5 years ago I see — my point was only that commD needs to be on chain somewhere. As long as that's the case, I assume (perhaps wrongly) that a query mechanism could track down the relationship to the commR (but I may not be fully visualizing the chain of events).
The problem with miner picks is that it might allow grinding the replicaID. We would need to make sure the protocol prevented that somehow. Otherwise, I think it would open a class of attacks on PoRep.
I do agree that contiguous IDs of lost sectors would be virtuous. Can we arrange that in some other way?
I haven't had time to think about this enough, but here's a starter idea for you to think about and/or comment on. Could we use a persistent vector, with indexes being sector ids? That would allow us to look up by index as before. This would mean we would need to avoid/penalize sparseness. But might this also be part of a strategy to encourage contiguous sectors/ids? Here's a reference for persistent vectors in Clojure: https://hypirion.com/musings/understanding-persistent-vector-pt-1 (The cited work there is about HAMT — but I believe this is not identical. I need to dig into the details of HAMT per se more in order to follow this discussion better.)
whyrusleeping
commented
5 years ago @porcuquine hrm... is the miner picking the replica ID going to be a problem? What is the attack there, I'd like to dig into it, because even the 'current' scheme allows some miner selection over the ID (though not 'full choice').
Persistent vectors are really cool. Reading through that doc, it looks like a really good structure to use here, more suited to the task than the HAMT (I was trying to avoid having to write a new merkle-datastructure, but maybe its inevitable).
porcuquine
commented
5 years ago I can't quantify how problematic it is, but bear in mind that we don't know the real-world attacks on ZigZag yet. We need to place bounties and incent people to try to break it.
That said, here is the shape of my concern. Remember that sector ID is one component which is hashed to the replica ID. That means if I can freely choose sector ID, I can grind until I get an ID I like. In such a world, I can essentially perform proof of work, searching for a replica ID less than some number (i.e. with leading zeroes). This allows me to reduce the entropy provided by replica ID.
Taken to its logical extreme (admittedly implausible in practice), I could always select the same replica ID — regardless of the chain randomness contributed, just by treating sector ID as a random nonce. If I have the same replica ID for every sector, then I can reuse the same physical replica for multiple sectors.
Now assume I cannot freely choose the replica ID, but I can instead reduce it to a single bit. This still means I can share replicas. It just means I also have to have at least 2 real replicas. We can continue with this logic, expanding the number of real replicas I am willing to store. To make it concrete: if I am storing GiB sectors and I have a TiB of storage, then I will have 2^10 physical replicas. Therefore, if I could reduce the replica ID space to 10 bits, I could use this attack freely. If I am storing 256MiB sectors and have a PiB of storage, then I only need to reduce to 22 bits (which I realize is still vastly impractical).

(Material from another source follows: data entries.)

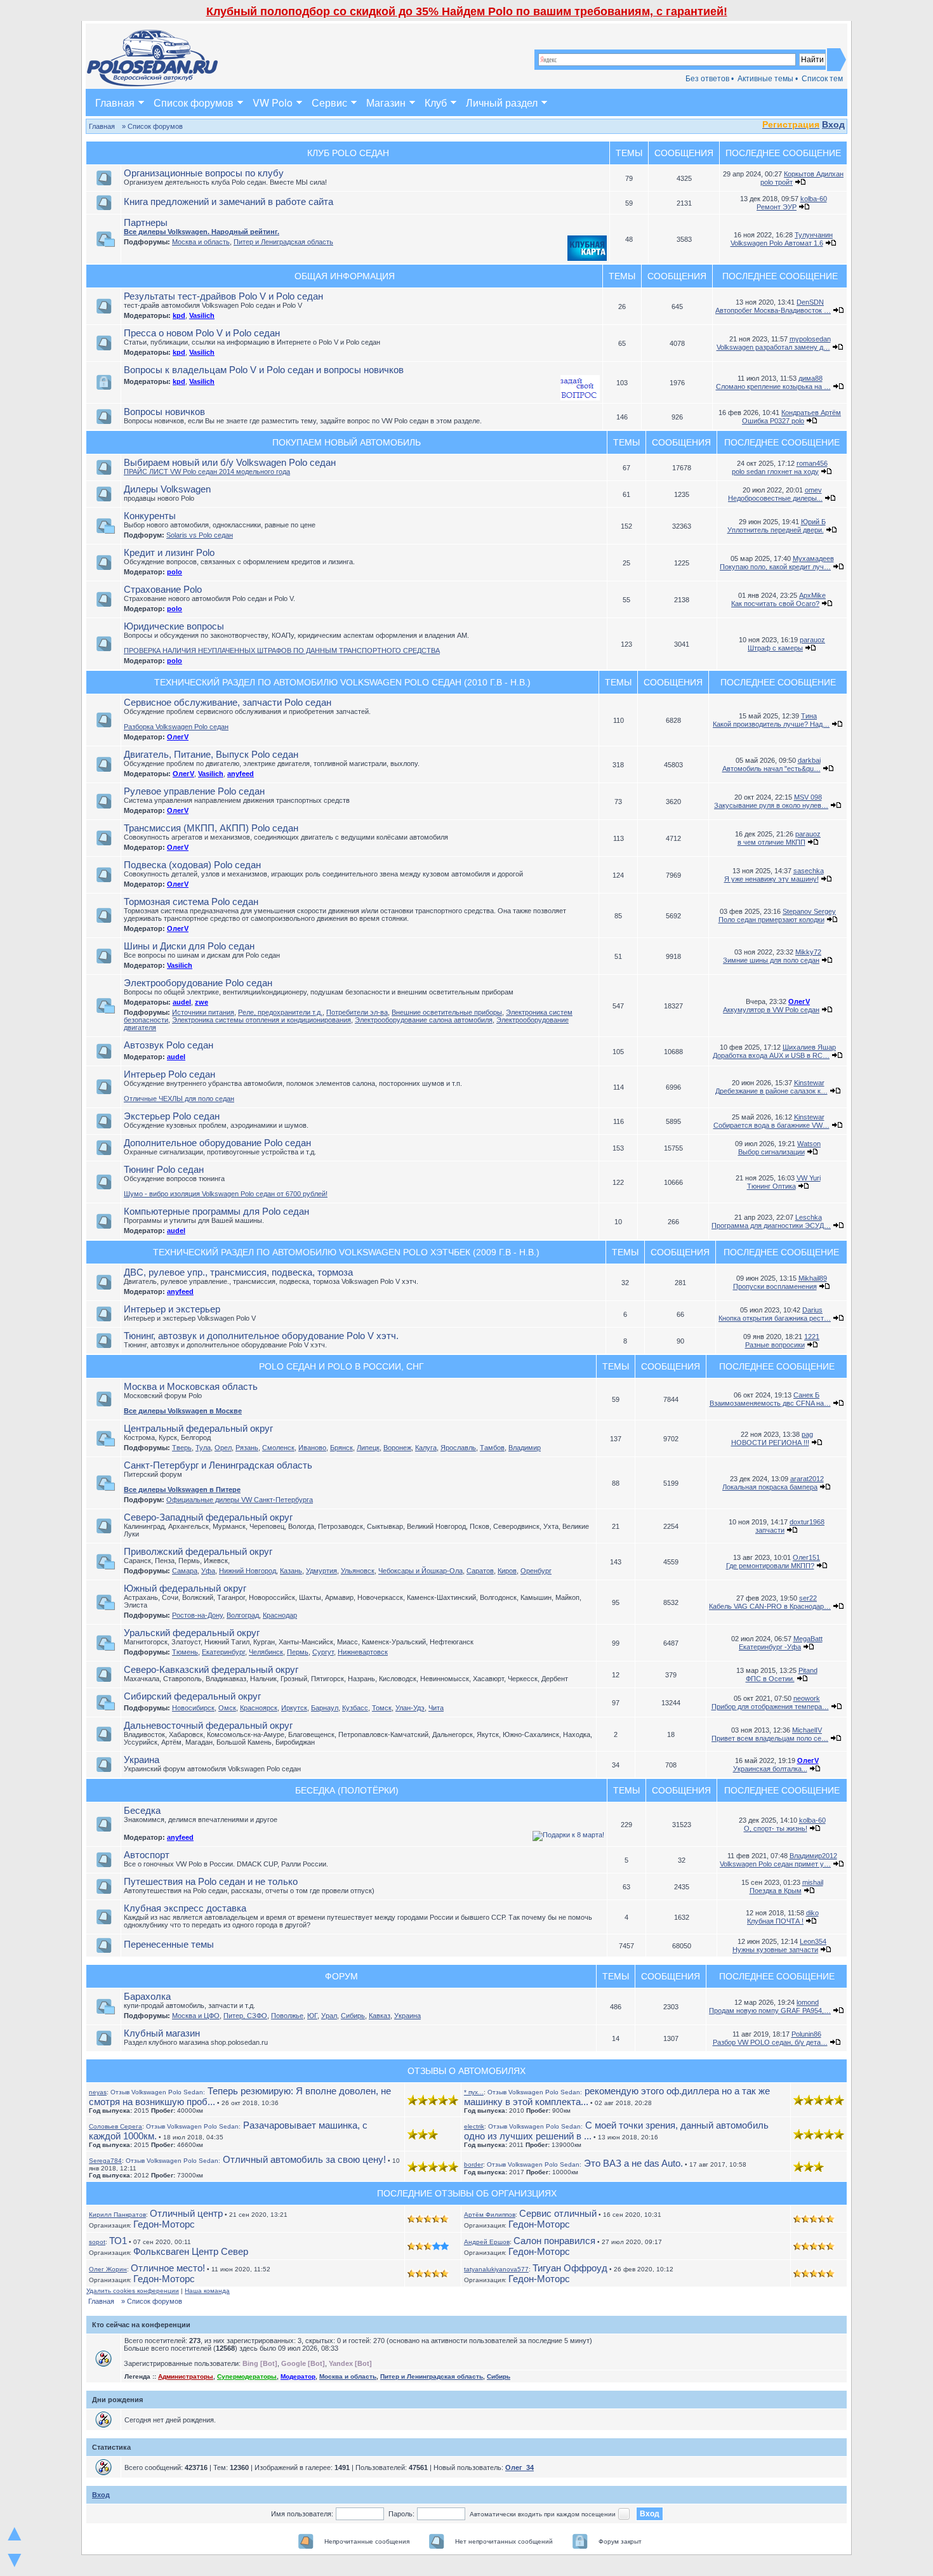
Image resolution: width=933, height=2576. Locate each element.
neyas (98, 2092)
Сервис (329, 102)
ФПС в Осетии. (770, 1678)
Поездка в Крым (776, 1890)
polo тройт (776, 182)
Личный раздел (502, 102)
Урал (329, 2015)
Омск (227, 1708)
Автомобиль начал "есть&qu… (771, 768)
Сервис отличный (558, 2213)
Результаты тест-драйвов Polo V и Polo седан (223, 296)
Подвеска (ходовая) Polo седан (192, 864)
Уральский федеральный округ (192, 1632)
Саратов (480, 1571)
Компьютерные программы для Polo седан (216, 1211)
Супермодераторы (247, 2376)
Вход (833, 124)
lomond (808, 2002)
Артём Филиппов (489, 2214)
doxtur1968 (807, 1522)
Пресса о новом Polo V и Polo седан (202, 332)
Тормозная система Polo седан (191, 901)
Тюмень (185, 1652)
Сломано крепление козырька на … (773, 386)
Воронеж (397, 1447)
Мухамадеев (813, 558)
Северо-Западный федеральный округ (208, 1517)
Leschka (808, 1217)
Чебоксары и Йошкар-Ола (420, 1571)
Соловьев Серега (115, 2126)
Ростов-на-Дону (197, 1615)
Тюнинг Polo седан (164, 1169)
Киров (507, 1571)
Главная (115, 102)
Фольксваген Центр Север (190, 2251)
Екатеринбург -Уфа (770, 1647)
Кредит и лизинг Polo (169, 552)
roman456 (812, 463)
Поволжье (287, 2015)
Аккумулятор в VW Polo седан (771, 1010)
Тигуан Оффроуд (570, 2267)
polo (174, 572)
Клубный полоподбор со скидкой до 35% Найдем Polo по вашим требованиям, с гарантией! (466, 11)
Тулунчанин (814, 235)
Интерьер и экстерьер (172, 1309)
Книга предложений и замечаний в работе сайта (228, 201)
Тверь (182, 1447)
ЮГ (312, 2015)
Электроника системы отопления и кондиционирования (261, 1020)
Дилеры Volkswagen (167, 489)
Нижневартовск (363, 1652)
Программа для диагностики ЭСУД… (771, 1225)
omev (813, 490)
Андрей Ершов (487, 2241)
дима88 (810, 378)
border (473, 2164)
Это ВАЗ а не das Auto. (585, 2163)
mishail (812, 1882)
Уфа (208, 1571)
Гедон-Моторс (164, 2224)
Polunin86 (806, 2034)
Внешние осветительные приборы (447, 1012)
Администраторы (185, 2376)
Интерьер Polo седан (169, 1074)
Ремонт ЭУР (777, 207)
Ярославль (458, 1447)
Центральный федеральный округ (198, 1428)
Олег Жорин (108, 2269)
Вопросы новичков (164, 411)
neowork (806, 1698)
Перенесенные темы (169, 1944)
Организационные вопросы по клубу (204, 173)
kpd (179, 315)
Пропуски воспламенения (775, 1286)
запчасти (769, 1530)
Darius (812, 1310)
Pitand (807, 1670)
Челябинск (266, 1652)
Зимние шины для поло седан (771, 960)
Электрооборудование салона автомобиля (424, 1020)
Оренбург (536, 1571)
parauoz (812, 640)
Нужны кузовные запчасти (775, 1949)
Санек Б (806, 1395)
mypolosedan (810, 339)
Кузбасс (355, 1708)
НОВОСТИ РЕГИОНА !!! (770, 1442)
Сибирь (353, 2015)
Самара (184, 1571)
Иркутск (294, 1708)
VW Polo (273, 102)
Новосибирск (193, 1708)
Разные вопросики (775, 1345)
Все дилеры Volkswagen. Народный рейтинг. (201, 231)
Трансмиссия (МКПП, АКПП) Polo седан (211, 827)
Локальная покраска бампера (769, 1487)
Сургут (323, 1652)
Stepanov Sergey (809, 911)
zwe (201, 1002)
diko (812, 1913)
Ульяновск (357, 1571)
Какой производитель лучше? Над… (771, 724)
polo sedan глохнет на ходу (775, 471)
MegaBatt (808, 1638)
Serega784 (105, 2160)
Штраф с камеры (775, 648)
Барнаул (324, 1708)
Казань (291, 1571)
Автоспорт (146, 1854)
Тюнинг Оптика (771, 1186)
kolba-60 (813, 198)
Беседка (142, 1810)
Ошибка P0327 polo (773, 421)
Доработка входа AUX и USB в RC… (771, 1055)
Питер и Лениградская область (283, 242)
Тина (809, 716)
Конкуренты (150, 515)
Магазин (386, 102)
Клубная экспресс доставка (185, 1908)
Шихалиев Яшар (809, 1047)
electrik (474, 2126)
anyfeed (240, 773)
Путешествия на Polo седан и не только (211, 1881)
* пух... (474, 2092)
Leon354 (813, 1941)
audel (182, 1002)
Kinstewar (809, 1083)
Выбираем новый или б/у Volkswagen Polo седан (230, 462)
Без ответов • (709, 78)
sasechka (808, 871)
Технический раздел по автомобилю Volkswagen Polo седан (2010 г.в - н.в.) (342, 682)
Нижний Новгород (247, 1571)
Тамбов (492, 1447)
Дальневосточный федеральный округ (208, 1725)
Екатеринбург (223, 1652)
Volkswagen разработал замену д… (773, 347)
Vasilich (202, 315)
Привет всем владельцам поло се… (769, 1738)
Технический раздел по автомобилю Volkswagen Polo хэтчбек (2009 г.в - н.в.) (346, 1252)
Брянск (341, 1447)
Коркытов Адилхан (814, 174)
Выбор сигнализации (771, 1152)
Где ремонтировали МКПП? (770, 1565)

Think about it differently, and you see that I don't need to have followed this strategy from the beginning. In fact, this attack is always available to me. I can always grind as much as I like in the hope of finding a collision with one of my existing replicas. The more replicas I have, the better my chance of winning this lottery.
On another front, generation attacks. Assume there exists a method for generating fake challenge responses which will actually succeed sometimes. Is this true? I don't know, but I don't think it has been proved that it cannot exist. Assuming this strategy exploits some property of the actual hash and encoding functions we use, it may only work with certain replica IDs. The likelihood of such an algorithm is certainly higher than that there exists one which works for all replica IDs. Therefore, if I know of such an algorithm, I can also (completely in addition to the previous attack) grind for replica IDs satisfying that constraint as well.
Admittedly, I do not have a candidate for this attack. But I think it would be worth thinking through over time.
Hopefully that makes clear why I'm more concerned about free choice of sector ID, than I am about limited ability to influence the ID. As long as I'm constrained to choose from a reasonably bounded set, then the amount I can grind is limited. If I have full control, then I can grind to my heart's content; and it does seem that at some scale (i.e. enough existing replicas) then it would occasionally pay off.
This might be an incentive for malicious (or even rational) mining pools or an ad-hoc market. Imagine a future in which Filecoin takes over, and there really are an enormous number of replicas out there. In that world, proof of space-time can be enhanced by proof of work for rational miners open to collusion.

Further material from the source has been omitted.